The percentage of youth reporting being in mental health treatment grew significantly in the pandemic (from 5.6% in 2019 to 8.8% in 2021) and continued to increase after the pandemic (12.1% in 2022). In general, young people in treatment had a higher percentage of low HRQoL, much more pronounced among females. Joensen et al. (2022) and Plass-Christl et al. (2021) also confirmed this association and gender difference, which has even manifested itself in the increase of suicide attempts among adolescent girls (Valdez-Santiago et al., 2022).
Comparing the samples of young people in treatment and without treatment, the pattern of the three rounds according to gender is identical: after the pandemic there is a recovery of HRQoL but only in men. Females maintain the HRQoL levels they showed in the pandemic. In 2021, 7.2% of men reported being on treatment, compared to 8.9% of women. In 2022, these percentages were 7% and 14.4%, respectively. These data may again point to long-lasting effects associated with the pandemic in women.
Physical exercise has been associated with better HRQoL regardless of gender and round. However, low HRQoL increased during the pandemic for both those who practiced sport and those who did not, as also confirmed by Wolf et al. (2021) and Li et al. (2022). It also decreased in both groups after the pandemic, but in all cases the variations were homogeneous. Therefore, sports practice seems to represent a protective factor for HRQoL, as also suggested by Basterfield et al. (2022).
Some limitations of this study are its cross-sectional nature. Nevertheless, the sample size was sufficient, although it was limited by the semi-presential nature of the study in 2021. The preexistence of a pre-pandemic study and the situation of semi-presence limited this study to a single HRQoL indicator.
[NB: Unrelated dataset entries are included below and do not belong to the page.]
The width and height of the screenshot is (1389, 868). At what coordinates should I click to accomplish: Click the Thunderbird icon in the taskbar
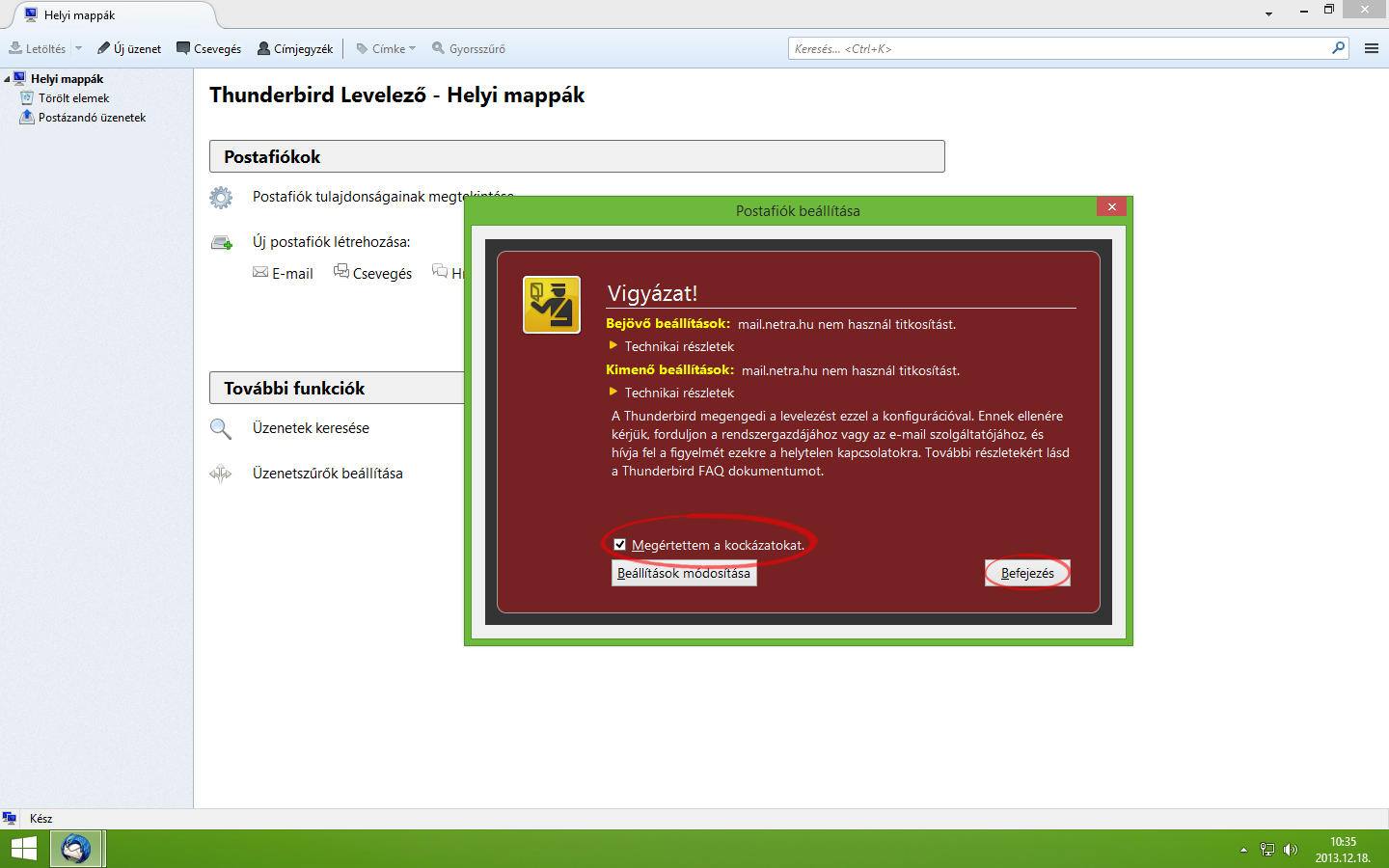click(x=76, y=849)

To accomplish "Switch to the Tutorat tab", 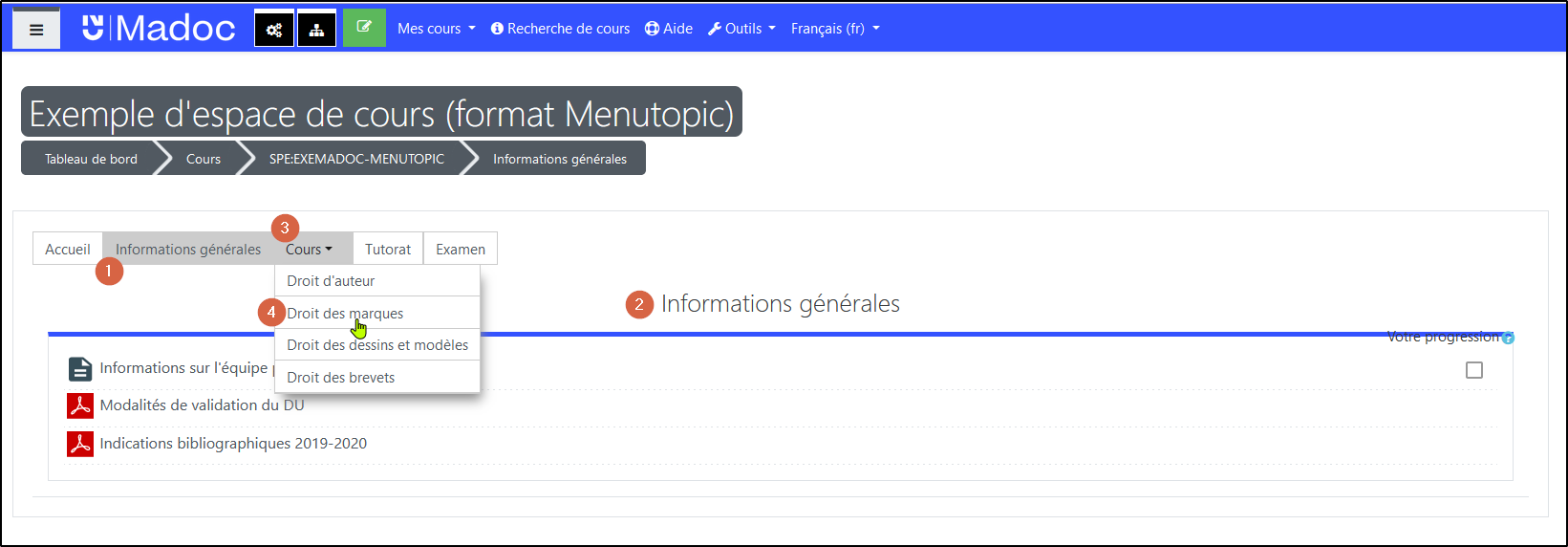I will point(388,250).
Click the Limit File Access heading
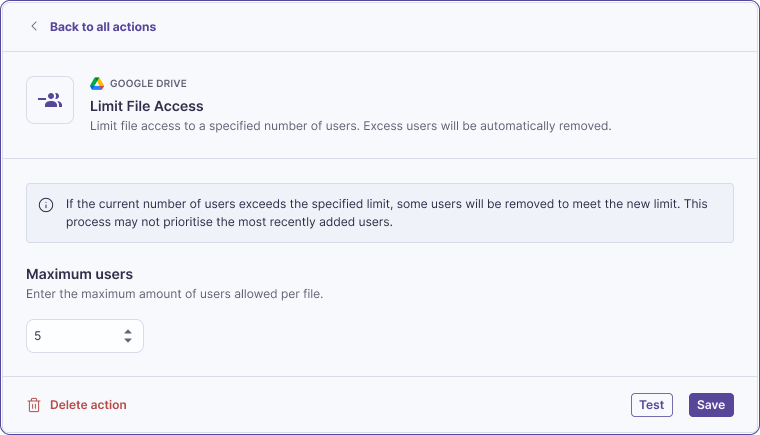The image size is (760, 435). 146,106
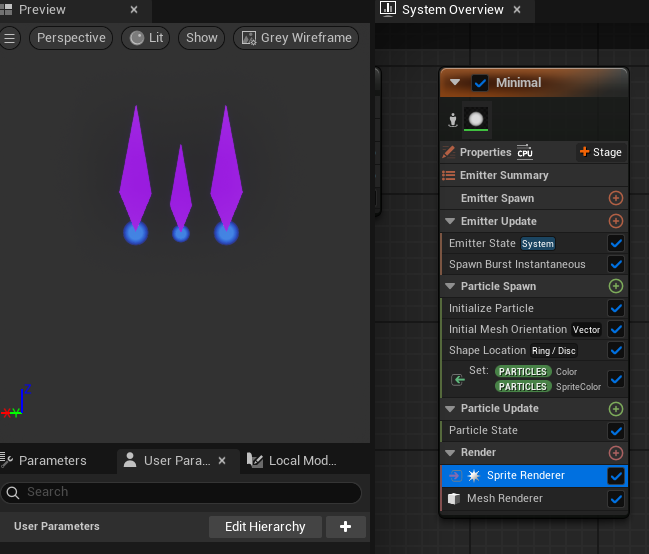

Finally, the age range of 14 to 16 years implies that the conclusions of this study should be limited to adolescence. It would be interesting, in future studies, to be able to use samples with greater territorial coverage, of a longitudinal nature and different HRQoL indicators.
Conclusions
This study provides relevant information on HRQOL in young people after the pandemic, showing a differential effect associated with gender: while men show a recovery of HRQoL after the pandemic, women's HRQoL remains at the same level as during the pandemic. This highlights the need to take direct intervention measures for the care and promotion of the mental health of young people, such as the implementation of educational programs on awareness and promotion of mental health care habits, as well as the promotion of sports practice. At the same time, it would be advisable to increase and intensify care resources for young people with mental health problems, in order to curb the chronification of problems exacerbated or caused by the pandemic. All interventions should take into account the gender perspective.